Before the Purdue game, center Pat Coogan gave a speech that captured what this team actually is: “Look at us, a bunch of misfits, guys from FCS, Group of Five, James Madison, coming up, a bunch of transfers, a bunch of rejects that got replaced at their old schools coming to Indiana . . . all the misfits from across the nation coming together.”
The offensive line nobody remembers blocks for the quarterback everyone celebrates. That’s not a consolation prize. That’s how greatness actually works.
AI can draft documents and optimize processes. What it cannot do—what it will never do—is sit across from someone whose life just fell apart and carry the weight of that moment with them. It cannot bear witness to suffering. It cannot hold another person in their darkest hour and mean it.
That’s not a limitation of current technology waiting to be solved. That’s the permanent difference between objects and subjects, between tools and persons. AI processes information. Humans hold each other.

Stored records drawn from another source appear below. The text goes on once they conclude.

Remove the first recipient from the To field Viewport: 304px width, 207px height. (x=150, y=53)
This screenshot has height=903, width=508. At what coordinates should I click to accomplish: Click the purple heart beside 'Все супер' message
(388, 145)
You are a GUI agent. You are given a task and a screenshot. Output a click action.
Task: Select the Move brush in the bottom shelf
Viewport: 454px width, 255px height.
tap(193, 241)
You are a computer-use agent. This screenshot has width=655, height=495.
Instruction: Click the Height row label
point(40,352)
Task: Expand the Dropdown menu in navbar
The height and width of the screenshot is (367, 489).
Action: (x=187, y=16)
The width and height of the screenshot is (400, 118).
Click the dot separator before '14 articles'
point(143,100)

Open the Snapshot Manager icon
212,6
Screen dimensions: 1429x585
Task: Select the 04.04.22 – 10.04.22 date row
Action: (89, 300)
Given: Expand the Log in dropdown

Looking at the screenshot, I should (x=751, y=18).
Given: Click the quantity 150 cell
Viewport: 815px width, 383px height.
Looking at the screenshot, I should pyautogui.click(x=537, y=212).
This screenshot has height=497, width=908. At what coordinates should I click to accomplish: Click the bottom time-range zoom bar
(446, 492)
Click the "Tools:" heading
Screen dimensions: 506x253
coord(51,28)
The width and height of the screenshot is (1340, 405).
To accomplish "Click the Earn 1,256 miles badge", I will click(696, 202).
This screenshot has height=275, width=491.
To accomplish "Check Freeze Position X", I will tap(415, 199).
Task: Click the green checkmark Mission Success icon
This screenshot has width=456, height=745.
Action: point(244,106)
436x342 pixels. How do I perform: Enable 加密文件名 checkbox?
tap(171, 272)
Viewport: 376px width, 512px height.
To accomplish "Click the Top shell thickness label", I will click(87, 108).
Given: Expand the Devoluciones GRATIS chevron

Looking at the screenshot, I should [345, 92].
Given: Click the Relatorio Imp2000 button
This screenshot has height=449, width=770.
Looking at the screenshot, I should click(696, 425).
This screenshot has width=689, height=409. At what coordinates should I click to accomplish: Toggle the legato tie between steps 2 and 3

Your worth isn’t in what you produce. It’s in who you are with people. It’s in the unsexy, uncelebrated work of showing up when the stats say quit. It’s in the trust that lets a quarterback drop back without looking because he knows five guys are holding the pocket.
This matters more than ever because we’re entering an era where machines will outperform us individually at almost every measurable task. But they cannot—they fundamentally cannot—participate in the mutual recognition between subjects that makes us human. They can simulate presence, but they cannot be present. They can mimic empathy, but they cannot share in suffering.
What Indiana figured out on the football field applies to everything ahead: In an age where machines can outperform us individually, relational dependence might be the only thing that actually makes us irreplaceable—not as things, but as beings. Because greatness emerges not from standing alone but from being held up.
January 19th will tell us whether Indiana can finish what they started. But they’ve already taught us something more important: The future belongs not to those who work alone, but to those who’ve learned to work together.
Go Hoosiers! Win the natty!
p/c: The Daily Hoosier (modified by author)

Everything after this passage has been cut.